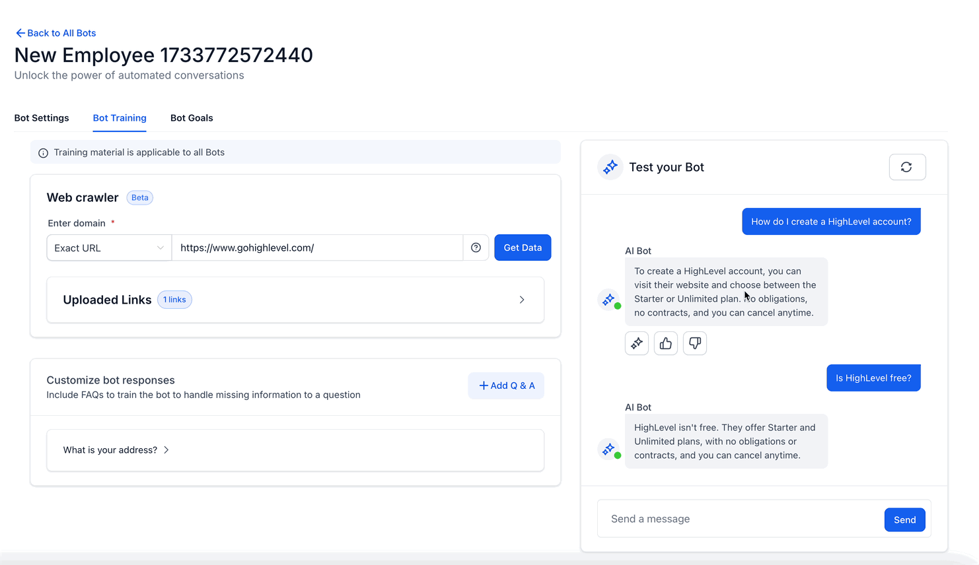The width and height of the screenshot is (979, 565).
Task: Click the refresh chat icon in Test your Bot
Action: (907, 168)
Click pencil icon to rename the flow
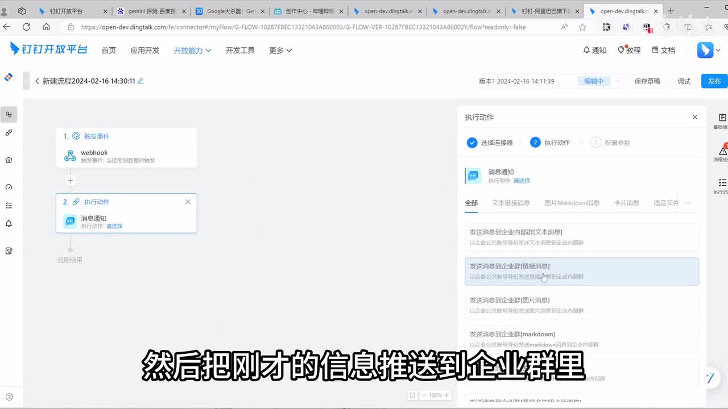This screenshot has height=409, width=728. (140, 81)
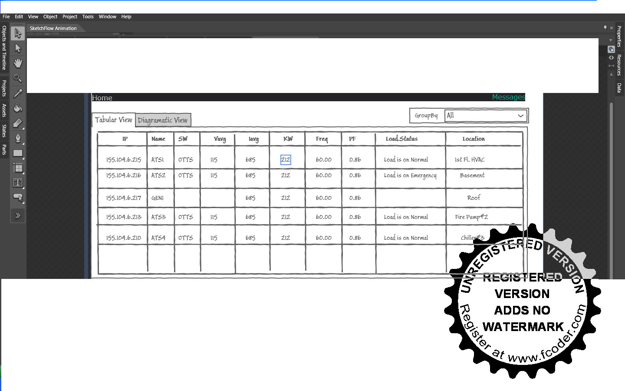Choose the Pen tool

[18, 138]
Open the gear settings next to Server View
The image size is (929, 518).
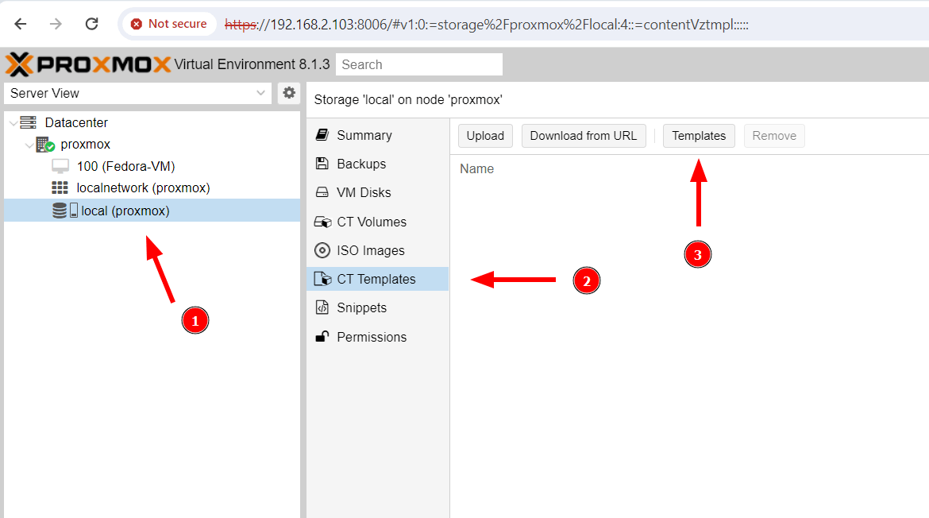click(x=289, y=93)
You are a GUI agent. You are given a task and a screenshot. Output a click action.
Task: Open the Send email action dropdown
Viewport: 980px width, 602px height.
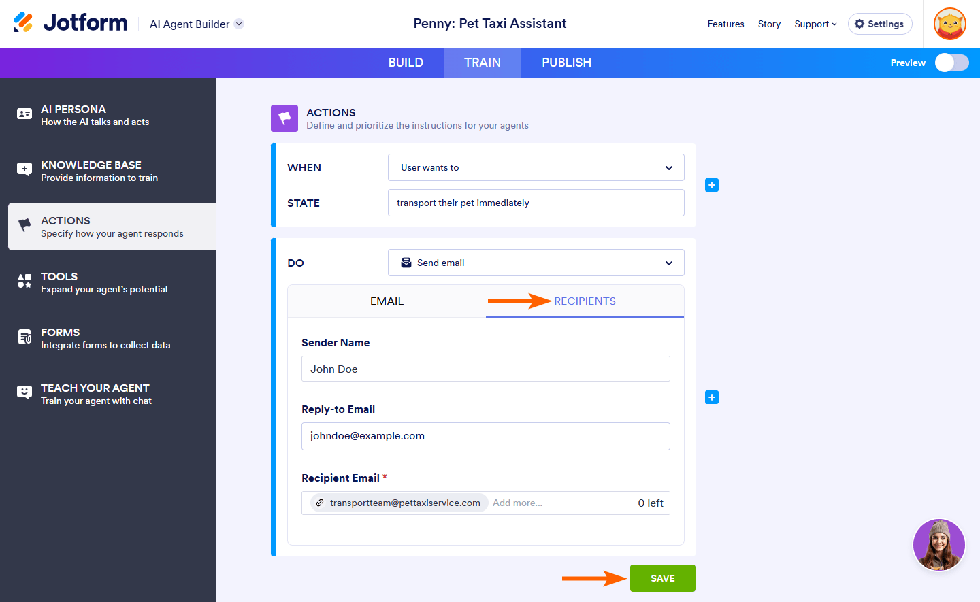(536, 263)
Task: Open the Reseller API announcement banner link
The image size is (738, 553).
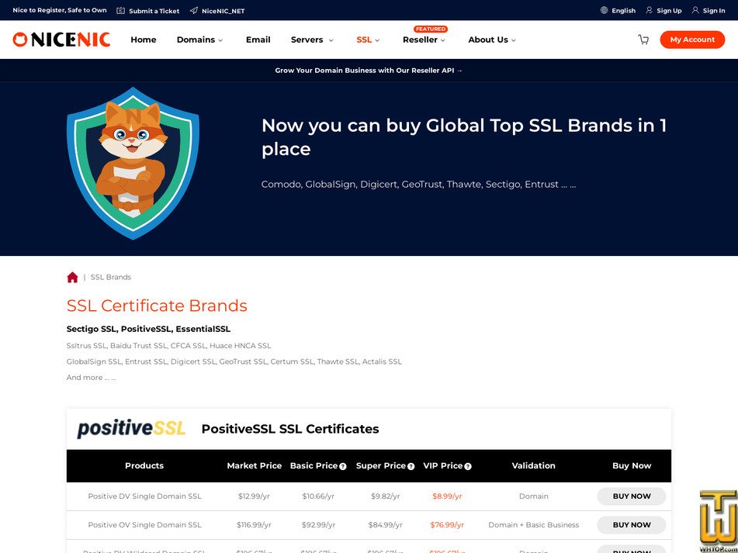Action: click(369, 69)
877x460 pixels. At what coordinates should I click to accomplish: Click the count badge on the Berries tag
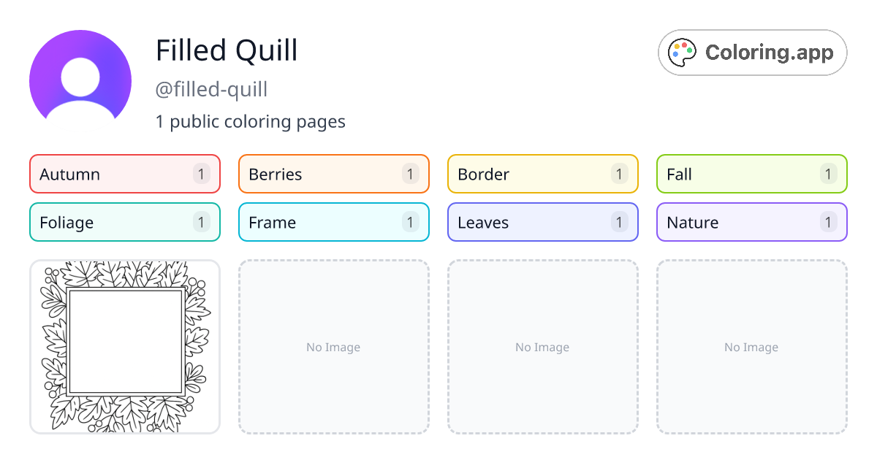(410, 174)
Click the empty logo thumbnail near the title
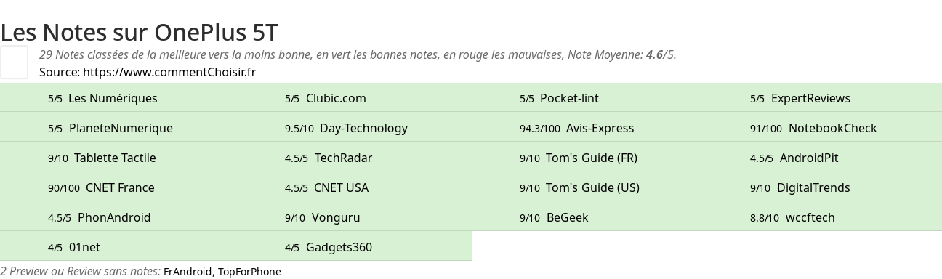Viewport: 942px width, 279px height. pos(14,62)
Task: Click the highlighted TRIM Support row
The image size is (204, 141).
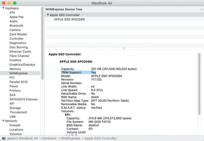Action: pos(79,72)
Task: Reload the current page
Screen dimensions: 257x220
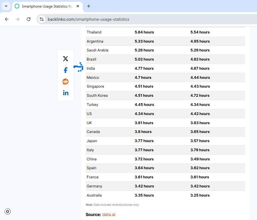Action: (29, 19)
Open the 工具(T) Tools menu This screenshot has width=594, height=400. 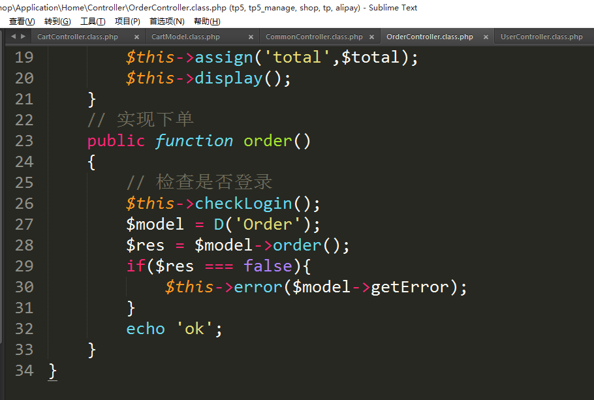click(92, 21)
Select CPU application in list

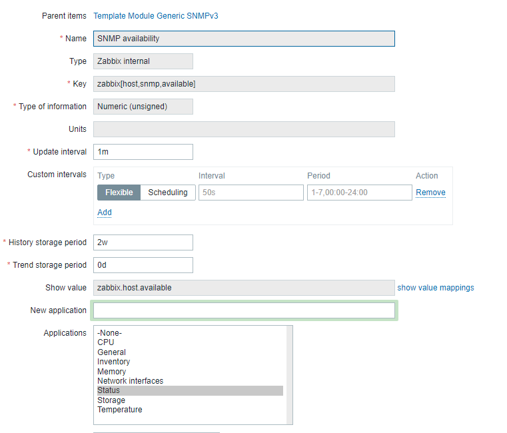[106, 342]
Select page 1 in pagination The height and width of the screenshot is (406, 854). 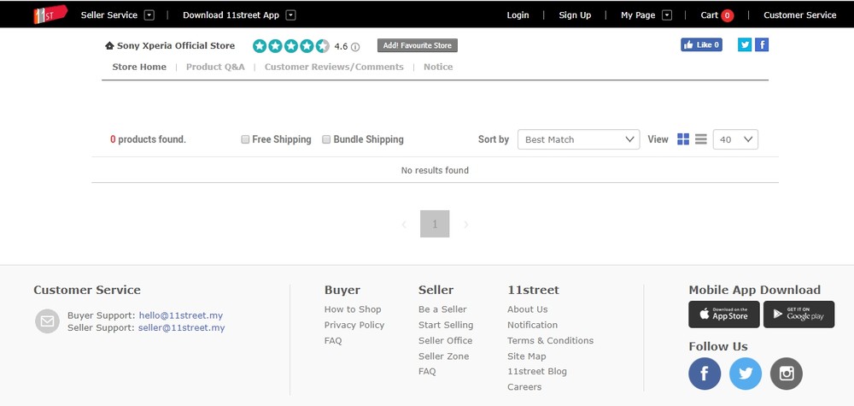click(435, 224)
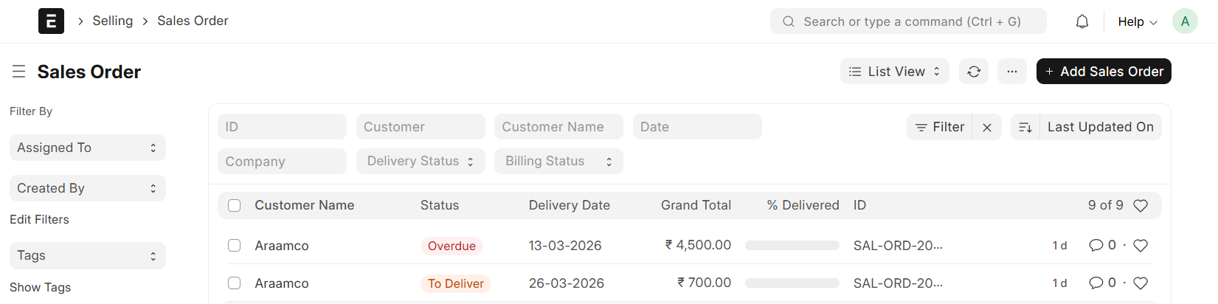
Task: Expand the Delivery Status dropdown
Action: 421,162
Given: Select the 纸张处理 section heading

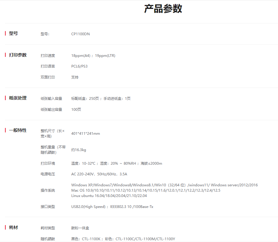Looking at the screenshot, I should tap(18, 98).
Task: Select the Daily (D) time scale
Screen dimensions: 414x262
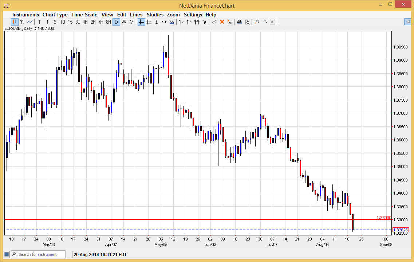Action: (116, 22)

══════════

▶ _Task prompt_
Go back to the line that contains "Given: Select the 纸张处理 section heading" and copy it, along with each line after it through the end of the listing above, exactly and without pictures.

▶ _Solution for this task_
Given: Select the 纸张处理 section heading

Looking at the screenshot, I should tap(18, 98).
Task: Select the Daily (D) time scale
Screen dimensions: 414x262
Action: (116, 22)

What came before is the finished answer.